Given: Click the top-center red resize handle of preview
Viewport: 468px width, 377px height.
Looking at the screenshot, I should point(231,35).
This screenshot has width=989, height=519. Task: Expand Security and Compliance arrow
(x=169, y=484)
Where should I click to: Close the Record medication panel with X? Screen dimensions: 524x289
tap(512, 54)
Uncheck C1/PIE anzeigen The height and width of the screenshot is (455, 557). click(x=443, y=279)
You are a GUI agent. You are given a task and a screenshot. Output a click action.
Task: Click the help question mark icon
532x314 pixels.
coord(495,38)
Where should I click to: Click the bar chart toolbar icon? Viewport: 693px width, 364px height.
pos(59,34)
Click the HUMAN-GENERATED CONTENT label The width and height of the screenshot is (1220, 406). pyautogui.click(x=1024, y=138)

++++++++++

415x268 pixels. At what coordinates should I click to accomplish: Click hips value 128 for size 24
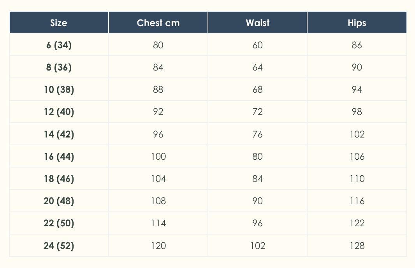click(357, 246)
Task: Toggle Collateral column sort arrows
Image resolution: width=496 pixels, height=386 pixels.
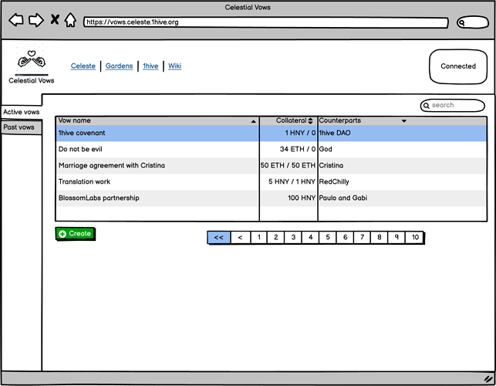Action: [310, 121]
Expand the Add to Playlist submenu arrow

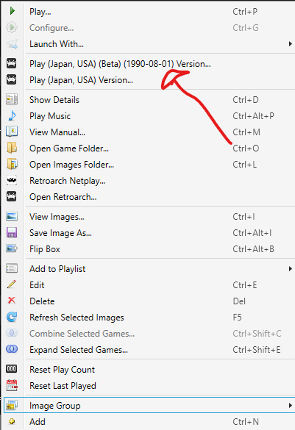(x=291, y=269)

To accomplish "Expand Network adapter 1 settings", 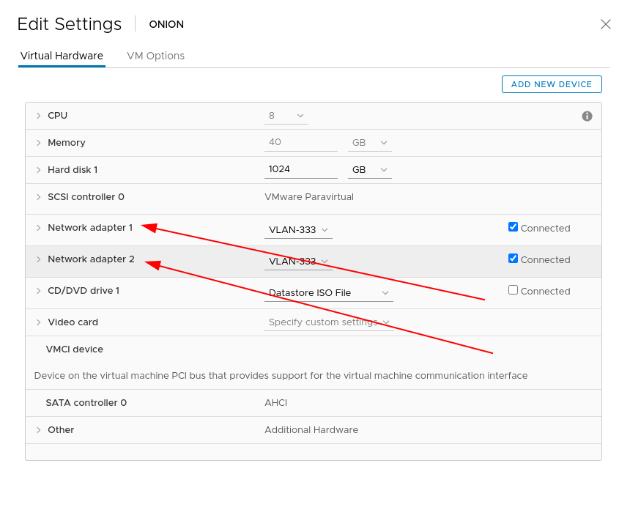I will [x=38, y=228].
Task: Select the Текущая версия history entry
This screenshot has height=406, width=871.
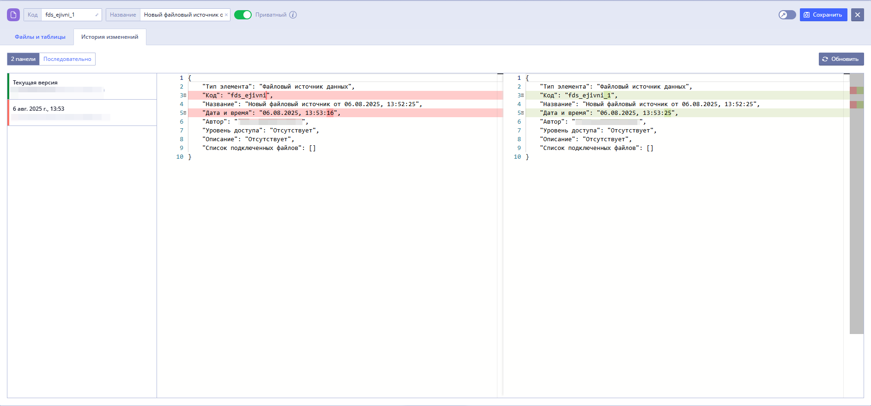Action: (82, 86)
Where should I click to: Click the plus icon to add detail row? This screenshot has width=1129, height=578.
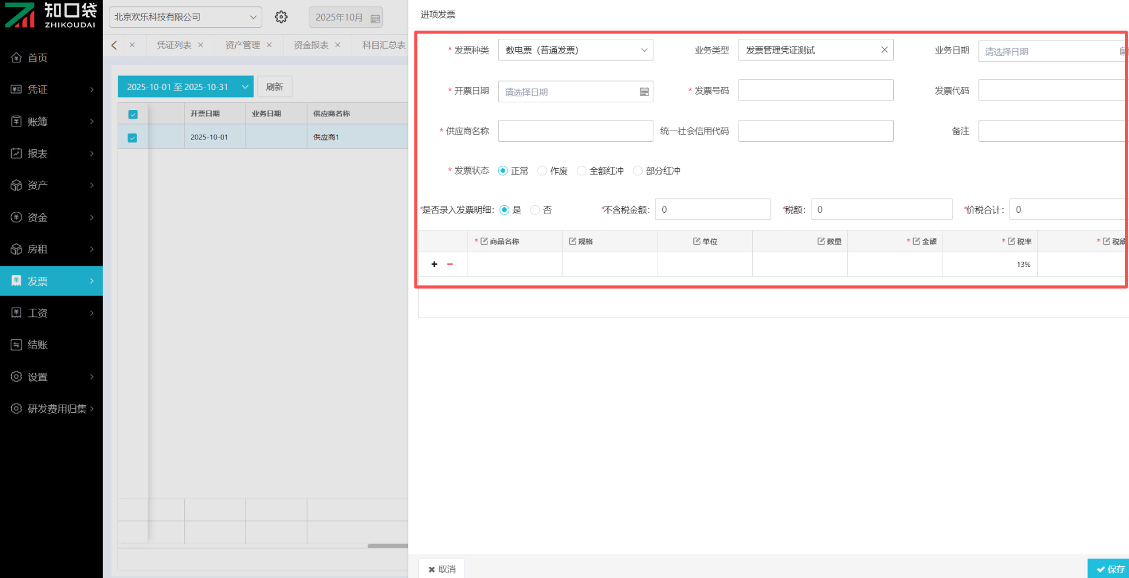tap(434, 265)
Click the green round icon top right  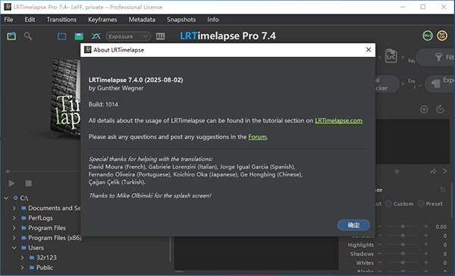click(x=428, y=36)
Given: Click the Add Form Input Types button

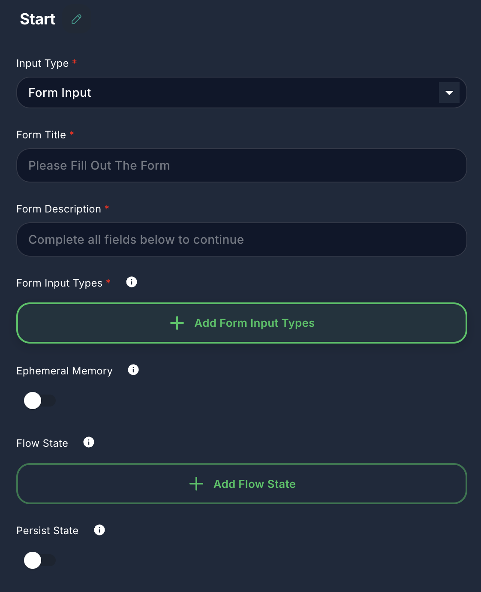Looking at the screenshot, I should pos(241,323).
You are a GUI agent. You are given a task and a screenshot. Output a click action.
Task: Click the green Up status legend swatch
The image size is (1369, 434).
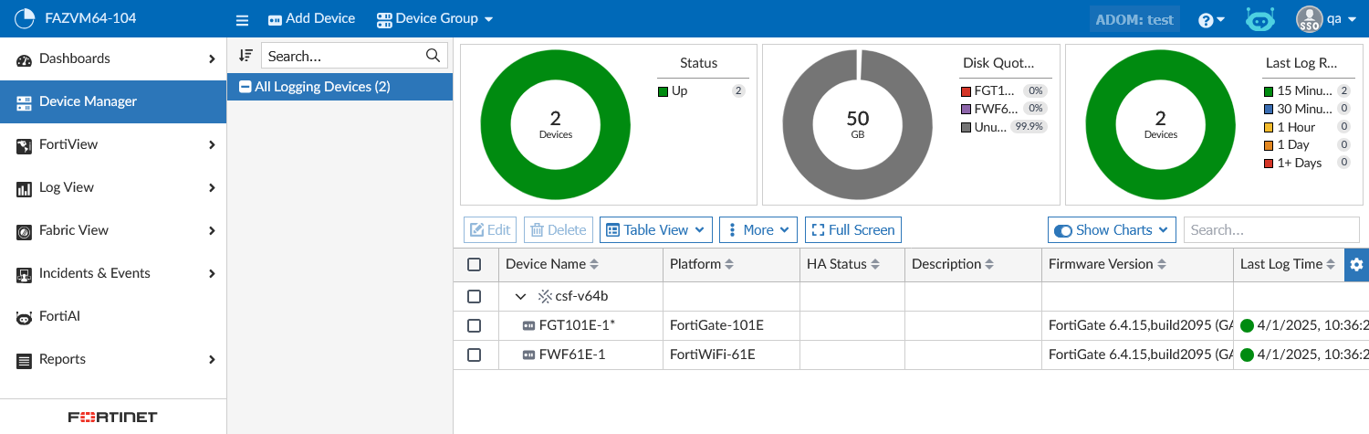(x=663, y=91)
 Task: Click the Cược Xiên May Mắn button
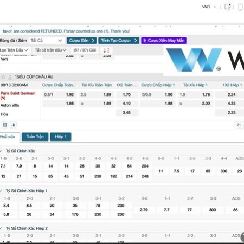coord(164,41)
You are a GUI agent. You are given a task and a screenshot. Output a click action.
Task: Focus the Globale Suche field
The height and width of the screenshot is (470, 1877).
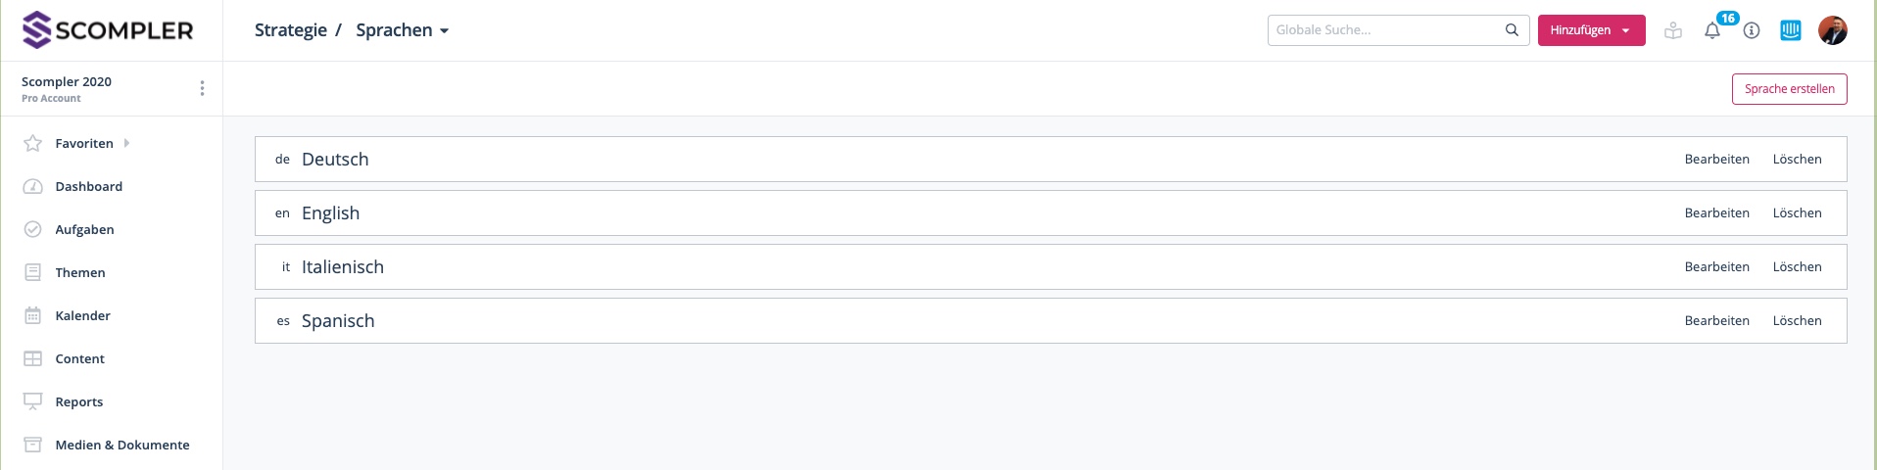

++++++++++

**What is needed**
Reproduce only the lines above spanning from the line containing "Where should I click to: Click the bar" through the line containing "Click the HUMAN-GENERATED", word for word.

**Result of this exercise**
Where should I click to: Click the bar chart toolbar icon? Viewport: 693px width, 364px height.
pos(59,34)
Click the HUMAN-GENERATED CONTENT label The width and height of the screenshot is (1220, 406). pyautogui.click(x=1024, y=138)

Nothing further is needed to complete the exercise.